*** Opening DATA TO PROCESS ***
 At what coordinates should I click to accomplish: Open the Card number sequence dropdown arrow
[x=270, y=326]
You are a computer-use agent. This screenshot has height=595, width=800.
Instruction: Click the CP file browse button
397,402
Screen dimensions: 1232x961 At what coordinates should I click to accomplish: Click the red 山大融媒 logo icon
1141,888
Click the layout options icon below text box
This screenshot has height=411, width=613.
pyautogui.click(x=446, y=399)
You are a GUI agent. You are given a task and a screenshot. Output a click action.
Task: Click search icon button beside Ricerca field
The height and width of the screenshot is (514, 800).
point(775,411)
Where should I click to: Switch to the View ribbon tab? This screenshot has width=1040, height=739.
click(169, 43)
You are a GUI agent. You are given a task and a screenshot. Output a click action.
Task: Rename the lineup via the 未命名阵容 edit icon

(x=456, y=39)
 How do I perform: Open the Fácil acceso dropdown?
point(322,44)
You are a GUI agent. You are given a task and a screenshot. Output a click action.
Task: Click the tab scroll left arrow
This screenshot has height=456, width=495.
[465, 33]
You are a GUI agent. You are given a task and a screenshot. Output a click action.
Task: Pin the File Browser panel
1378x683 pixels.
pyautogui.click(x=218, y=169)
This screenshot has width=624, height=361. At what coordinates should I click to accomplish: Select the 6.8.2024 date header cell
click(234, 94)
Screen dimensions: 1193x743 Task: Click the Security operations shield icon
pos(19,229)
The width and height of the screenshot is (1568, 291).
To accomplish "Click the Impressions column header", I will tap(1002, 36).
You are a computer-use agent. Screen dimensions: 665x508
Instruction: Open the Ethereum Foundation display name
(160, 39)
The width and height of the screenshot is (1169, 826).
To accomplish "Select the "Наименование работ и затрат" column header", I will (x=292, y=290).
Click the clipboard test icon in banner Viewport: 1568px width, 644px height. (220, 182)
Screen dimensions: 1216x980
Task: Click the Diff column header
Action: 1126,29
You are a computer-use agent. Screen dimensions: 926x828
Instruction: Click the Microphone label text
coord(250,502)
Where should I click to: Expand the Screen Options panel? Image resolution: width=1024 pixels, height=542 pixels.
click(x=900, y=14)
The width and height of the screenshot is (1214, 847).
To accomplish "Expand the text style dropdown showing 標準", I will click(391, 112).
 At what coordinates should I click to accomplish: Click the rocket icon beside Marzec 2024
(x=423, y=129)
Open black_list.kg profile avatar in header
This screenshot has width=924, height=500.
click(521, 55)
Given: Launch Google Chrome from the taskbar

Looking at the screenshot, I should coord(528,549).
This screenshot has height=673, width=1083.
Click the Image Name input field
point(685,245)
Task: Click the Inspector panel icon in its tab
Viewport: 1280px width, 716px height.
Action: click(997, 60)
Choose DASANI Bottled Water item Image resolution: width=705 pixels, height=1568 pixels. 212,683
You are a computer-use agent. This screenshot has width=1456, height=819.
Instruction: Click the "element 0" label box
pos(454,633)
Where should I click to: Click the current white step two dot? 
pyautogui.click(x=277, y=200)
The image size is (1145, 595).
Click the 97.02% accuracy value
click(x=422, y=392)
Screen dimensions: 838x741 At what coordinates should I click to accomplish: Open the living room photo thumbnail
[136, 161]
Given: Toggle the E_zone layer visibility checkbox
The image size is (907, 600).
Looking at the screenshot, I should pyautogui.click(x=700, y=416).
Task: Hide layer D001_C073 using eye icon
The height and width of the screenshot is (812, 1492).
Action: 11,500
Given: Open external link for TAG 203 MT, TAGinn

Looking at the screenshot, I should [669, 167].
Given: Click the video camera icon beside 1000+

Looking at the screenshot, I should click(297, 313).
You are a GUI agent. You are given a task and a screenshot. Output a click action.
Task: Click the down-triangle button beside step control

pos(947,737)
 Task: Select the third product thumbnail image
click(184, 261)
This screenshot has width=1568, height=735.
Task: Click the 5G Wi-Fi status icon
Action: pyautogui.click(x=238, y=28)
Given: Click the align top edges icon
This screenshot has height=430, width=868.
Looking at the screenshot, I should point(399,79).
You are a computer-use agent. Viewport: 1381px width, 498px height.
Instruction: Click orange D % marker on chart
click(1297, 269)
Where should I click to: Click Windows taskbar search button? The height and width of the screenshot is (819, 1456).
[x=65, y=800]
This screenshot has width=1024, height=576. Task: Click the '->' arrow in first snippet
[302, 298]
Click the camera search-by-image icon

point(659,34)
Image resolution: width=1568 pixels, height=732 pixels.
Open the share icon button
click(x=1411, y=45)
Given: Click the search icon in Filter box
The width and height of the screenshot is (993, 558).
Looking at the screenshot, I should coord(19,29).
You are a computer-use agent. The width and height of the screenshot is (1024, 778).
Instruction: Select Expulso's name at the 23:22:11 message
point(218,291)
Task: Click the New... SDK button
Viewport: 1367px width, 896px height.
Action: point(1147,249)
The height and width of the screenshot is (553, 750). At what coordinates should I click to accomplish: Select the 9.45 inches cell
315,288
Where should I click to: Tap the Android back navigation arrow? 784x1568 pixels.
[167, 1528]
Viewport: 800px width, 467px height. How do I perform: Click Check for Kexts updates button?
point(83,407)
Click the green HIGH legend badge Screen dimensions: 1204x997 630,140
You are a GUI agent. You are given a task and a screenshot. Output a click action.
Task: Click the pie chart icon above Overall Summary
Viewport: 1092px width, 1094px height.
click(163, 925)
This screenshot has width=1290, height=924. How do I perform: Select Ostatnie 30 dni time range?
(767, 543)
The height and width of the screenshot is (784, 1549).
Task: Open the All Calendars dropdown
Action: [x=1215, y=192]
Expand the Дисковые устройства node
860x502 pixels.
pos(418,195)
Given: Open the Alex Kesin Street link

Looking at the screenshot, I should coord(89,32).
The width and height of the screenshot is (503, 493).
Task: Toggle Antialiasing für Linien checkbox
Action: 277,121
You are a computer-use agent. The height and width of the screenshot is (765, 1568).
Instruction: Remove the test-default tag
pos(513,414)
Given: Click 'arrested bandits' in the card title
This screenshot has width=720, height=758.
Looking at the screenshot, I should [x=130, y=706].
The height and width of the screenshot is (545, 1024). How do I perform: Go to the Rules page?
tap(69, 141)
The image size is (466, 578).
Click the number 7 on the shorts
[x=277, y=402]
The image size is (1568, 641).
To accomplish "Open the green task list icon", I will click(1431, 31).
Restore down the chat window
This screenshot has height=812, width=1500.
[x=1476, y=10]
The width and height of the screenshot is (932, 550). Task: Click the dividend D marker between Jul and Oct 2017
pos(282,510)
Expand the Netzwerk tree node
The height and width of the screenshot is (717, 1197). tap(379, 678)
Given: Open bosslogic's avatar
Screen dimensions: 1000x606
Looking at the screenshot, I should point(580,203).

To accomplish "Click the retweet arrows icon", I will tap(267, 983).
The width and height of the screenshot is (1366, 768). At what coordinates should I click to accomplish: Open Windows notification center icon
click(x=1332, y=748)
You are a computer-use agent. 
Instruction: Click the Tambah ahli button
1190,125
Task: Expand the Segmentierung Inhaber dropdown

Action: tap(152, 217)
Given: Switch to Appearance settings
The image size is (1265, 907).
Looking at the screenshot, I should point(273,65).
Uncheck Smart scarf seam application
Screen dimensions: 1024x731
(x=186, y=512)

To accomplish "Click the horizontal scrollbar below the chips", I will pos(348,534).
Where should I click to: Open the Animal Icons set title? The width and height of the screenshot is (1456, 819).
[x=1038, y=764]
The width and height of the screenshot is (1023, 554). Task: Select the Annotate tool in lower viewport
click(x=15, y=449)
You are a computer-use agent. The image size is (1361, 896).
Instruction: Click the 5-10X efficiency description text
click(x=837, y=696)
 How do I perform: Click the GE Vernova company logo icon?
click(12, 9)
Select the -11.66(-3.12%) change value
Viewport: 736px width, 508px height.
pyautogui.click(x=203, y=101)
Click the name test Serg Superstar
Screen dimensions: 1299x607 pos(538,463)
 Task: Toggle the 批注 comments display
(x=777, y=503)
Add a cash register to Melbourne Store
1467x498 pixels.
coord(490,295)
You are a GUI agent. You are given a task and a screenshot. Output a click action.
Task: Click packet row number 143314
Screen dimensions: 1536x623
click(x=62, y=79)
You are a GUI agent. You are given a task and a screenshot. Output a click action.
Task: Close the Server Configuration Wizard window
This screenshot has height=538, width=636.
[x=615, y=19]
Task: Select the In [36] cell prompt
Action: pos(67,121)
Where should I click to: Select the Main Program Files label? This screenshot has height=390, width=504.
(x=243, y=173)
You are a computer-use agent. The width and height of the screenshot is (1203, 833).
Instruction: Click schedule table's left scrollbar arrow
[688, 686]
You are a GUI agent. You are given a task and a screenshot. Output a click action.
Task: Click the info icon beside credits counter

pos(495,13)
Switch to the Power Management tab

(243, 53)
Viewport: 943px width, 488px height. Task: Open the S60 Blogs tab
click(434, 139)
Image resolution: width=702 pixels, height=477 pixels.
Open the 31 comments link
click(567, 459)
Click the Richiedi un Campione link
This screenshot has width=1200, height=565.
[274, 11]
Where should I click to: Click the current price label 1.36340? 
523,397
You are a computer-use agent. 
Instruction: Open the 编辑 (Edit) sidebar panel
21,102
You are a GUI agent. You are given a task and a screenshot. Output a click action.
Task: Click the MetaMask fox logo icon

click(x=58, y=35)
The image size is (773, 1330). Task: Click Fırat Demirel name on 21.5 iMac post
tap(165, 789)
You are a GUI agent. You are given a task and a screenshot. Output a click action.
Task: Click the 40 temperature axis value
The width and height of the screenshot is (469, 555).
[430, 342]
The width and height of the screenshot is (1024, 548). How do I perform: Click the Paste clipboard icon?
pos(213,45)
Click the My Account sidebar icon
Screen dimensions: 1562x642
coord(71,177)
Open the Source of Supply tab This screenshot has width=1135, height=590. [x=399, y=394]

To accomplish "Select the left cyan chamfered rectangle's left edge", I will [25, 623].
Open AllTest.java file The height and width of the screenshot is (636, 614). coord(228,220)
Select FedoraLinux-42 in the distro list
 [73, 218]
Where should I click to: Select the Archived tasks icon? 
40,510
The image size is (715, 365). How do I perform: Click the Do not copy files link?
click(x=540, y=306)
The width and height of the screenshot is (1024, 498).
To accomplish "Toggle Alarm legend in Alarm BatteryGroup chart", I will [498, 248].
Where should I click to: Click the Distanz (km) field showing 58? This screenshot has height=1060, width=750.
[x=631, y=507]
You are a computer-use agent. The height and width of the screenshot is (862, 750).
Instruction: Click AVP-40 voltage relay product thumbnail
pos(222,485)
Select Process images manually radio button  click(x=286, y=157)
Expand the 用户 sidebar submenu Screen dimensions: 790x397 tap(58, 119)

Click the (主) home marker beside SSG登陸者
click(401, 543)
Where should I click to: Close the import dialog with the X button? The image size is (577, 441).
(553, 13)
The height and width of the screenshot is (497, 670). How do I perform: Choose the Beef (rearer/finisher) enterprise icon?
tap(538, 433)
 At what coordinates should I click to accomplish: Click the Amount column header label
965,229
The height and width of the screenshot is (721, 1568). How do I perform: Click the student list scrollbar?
*** Closing DATA TO PROCESS ***
WHAT NEEDS TO BE DONE ▸ Every line holding the string "green" should be copied here, so please find those lines in the data.

ANSWER SECTION ▸
Click the green HIGH legend badge Screen dimensions: 1204x997 630,140
To accomplish "Open the green task list icon", I will click(1431, 31).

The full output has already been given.